● **Assigned task**: Which lines come from the start of the records through the line that holds "Open the putaway location search icon"? Write them out word for word.

● **Dataset records**:
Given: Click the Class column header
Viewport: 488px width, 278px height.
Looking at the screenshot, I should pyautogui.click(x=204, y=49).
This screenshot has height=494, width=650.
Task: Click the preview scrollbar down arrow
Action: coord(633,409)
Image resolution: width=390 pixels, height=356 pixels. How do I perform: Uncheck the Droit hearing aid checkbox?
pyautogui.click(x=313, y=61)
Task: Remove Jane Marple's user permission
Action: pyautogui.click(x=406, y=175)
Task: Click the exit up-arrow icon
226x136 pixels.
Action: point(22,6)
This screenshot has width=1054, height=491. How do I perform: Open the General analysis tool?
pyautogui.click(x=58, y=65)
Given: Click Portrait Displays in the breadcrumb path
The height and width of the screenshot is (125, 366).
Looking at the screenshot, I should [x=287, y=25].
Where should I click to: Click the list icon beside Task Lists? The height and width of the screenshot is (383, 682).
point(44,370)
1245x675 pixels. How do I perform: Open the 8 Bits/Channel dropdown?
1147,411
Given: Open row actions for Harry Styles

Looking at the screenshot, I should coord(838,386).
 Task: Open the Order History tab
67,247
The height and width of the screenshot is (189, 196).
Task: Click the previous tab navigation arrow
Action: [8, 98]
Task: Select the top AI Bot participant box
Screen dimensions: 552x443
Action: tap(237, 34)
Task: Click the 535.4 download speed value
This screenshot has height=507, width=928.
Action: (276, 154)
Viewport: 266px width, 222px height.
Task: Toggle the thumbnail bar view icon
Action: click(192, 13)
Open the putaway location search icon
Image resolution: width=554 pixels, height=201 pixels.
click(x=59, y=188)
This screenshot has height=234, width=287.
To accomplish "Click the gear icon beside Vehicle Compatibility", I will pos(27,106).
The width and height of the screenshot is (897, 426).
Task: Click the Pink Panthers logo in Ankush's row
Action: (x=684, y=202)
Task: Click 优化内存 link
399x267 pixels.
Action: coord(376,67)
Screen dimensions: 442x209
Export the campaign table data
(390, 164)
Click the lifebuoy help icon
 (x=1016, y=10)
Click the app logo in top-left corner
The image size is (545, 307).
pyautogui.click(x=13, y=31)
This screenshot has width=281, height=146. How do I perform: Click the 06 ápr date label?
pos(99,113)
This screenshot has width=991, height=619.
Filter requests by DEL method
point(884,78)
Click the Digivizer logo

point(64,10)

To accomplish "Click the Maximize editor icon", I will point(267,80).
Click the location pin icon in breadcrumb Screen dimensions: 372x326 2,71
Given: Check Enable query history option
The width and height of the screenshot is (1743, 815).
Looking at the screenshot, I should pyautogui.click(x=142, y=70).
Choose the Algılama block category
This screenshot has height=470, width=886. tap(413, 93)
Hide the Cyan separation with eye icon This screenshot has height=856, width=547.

● **Solution below**:
Given: Click the Class column header
Viewport: 488px width, 278px height.
Looking at the screenshot, I should pyautogui.click(x=204, y=49).
This screenshot has height=494, width=650.
Task: Click the preview scrollbar down arrow
Action: coord(633,409)
Image resolution: width=390 pixels, height=356 pixels. How do I perform: Uncheck the Droit hearing aid checkbox?
pyautogui.click(x=313, y=61)
Task: Remove Jane Marple's user permission
Action: pyautogui.click(x=406, y=175)
Task: Click the exit up-arrow icon
226x136 pixels.
Action: point(22,6)
This screenshot has width=1054, height=491. How do I perform: Open the General analysis tool?
pyautogui.click(x=58, y=65)
Given: Click Portrait Displays in the breadcrumb path
The height and width of the screenshot is (125, 366).
Looking at the screenshot, I should [x=287, y=25].
Where should I click to: Click the list icon beside Task Lists? The height and width of the screenshot is (383, 682).
point(44,370)
1245x675 pixels. How do I perform: Open the 8 Bits/Channel dropdown?
1147,411
Given: Open row actions for Harry Styles

Looking at the screenshot, I should coord(838,386).
 Task: Open the Order History tab
67,247
The height and width of the screenshot is (189, 196).
Task: Click the previous tab navigation arrow
Action: [8, 98]
Task: Select the top AI Bot participant box
Screen dimensions: 552x443
Action: tap(237, 34)
Task: Click the 535.4 download speed value
This screenshot has height=507, width=928.
Action: (276, 154)
Viewport: 266px width, 222px height.
Task: Toggle the thumbnail bar view icon
Action: click(192, 13)
Open the putaway location search icon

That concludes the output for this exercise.